__Source information__:
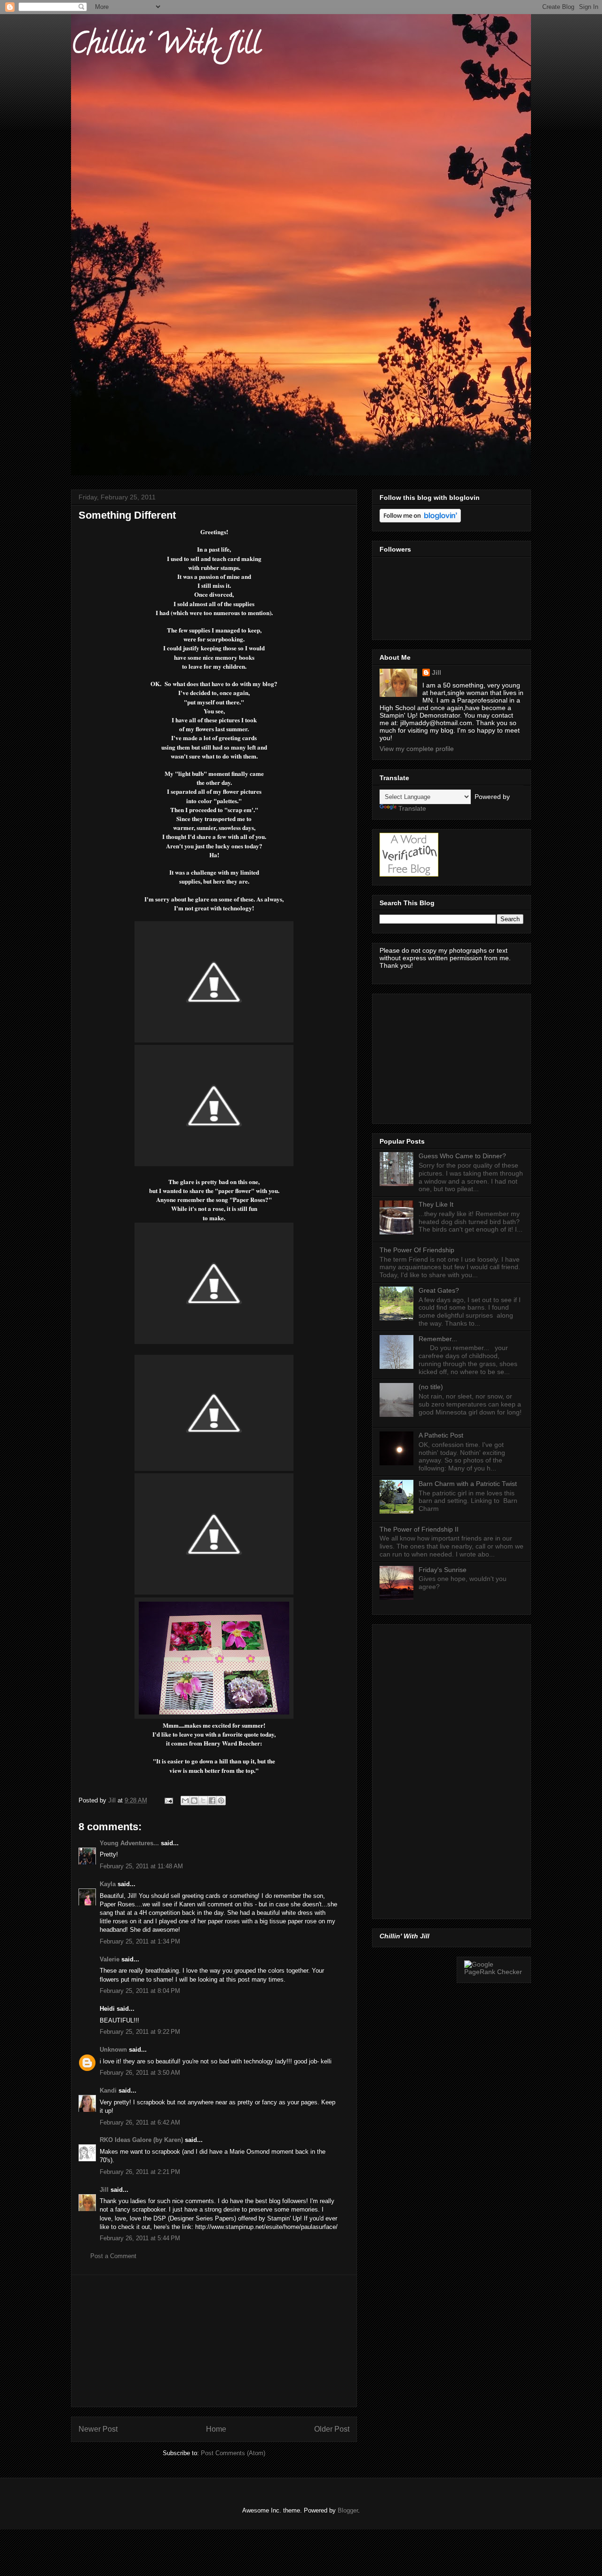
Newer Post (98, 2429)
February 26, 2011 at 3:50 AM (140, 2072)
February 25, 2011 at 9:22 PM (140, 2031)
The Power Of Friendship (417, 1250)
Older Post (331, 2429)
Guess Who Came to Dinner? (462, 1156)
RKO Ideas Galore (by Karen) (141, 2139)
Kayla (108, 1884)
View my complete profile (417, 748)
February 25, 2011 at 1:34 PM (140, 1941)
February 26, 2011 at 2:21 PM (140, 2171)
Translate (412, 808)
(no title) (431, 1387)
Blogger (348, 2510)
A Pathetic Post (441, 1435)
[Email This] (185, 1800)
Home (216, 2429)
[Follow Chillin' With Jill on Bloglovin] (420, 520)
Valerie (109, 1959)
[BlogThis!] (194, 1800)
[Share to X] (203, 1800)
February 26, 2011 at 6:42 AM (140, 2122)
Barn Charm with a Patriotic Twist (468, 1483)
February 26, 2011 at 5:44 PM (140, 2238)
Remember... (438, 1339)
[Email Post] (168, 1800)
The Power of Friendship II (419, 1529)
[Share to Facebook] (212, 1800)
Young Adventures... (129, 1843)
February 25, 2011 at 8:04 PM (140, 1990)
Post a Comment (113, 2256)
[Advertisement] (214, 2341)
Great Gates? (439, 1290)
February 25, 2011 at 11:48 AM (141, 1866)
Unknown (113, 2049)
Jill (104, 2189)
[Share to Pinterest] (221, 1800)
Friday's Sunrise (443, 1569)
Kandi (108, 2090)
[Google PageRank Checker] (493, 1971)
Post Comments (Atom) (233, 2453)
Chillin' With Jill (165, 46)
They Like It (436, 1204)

==

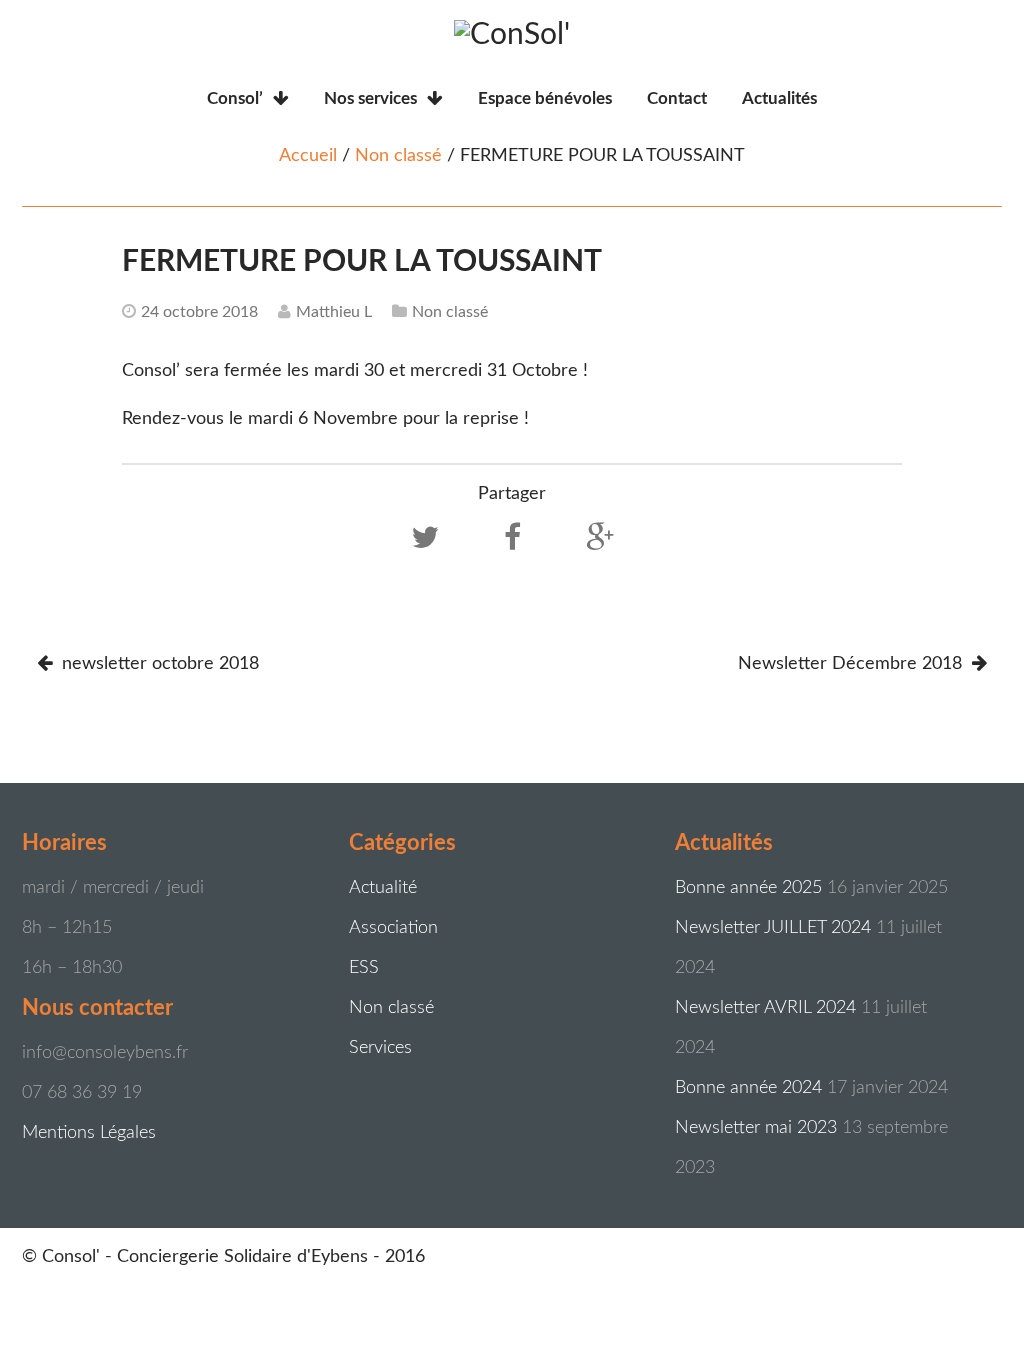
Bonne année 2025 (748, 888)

__Exercise brief__: Out of the data above, transcribe exactly and only the lines starting with the line that has "[Advertisement] (214, 2341)" and going on through the line that has "They Like It (436, 1204)", both included.

__Expected answer__:
[Advertisement] (214, 2341)
Great Gates? (439, 1290)
February 25, 2011 at 11:48 AM (141, 1866)
Unknown (113, 2049)
Jill (104, 2189)
[Share to Pinterest] (221, 1800)
Friday's Sunrise (443, 1569)
Kandi (108, 2090)
[Google PageRank Checker] (493, 1971)
Post Comments (Atom) (233, 2453)
Chillin' With Jill (165, 46)
They Like It (436, 1204)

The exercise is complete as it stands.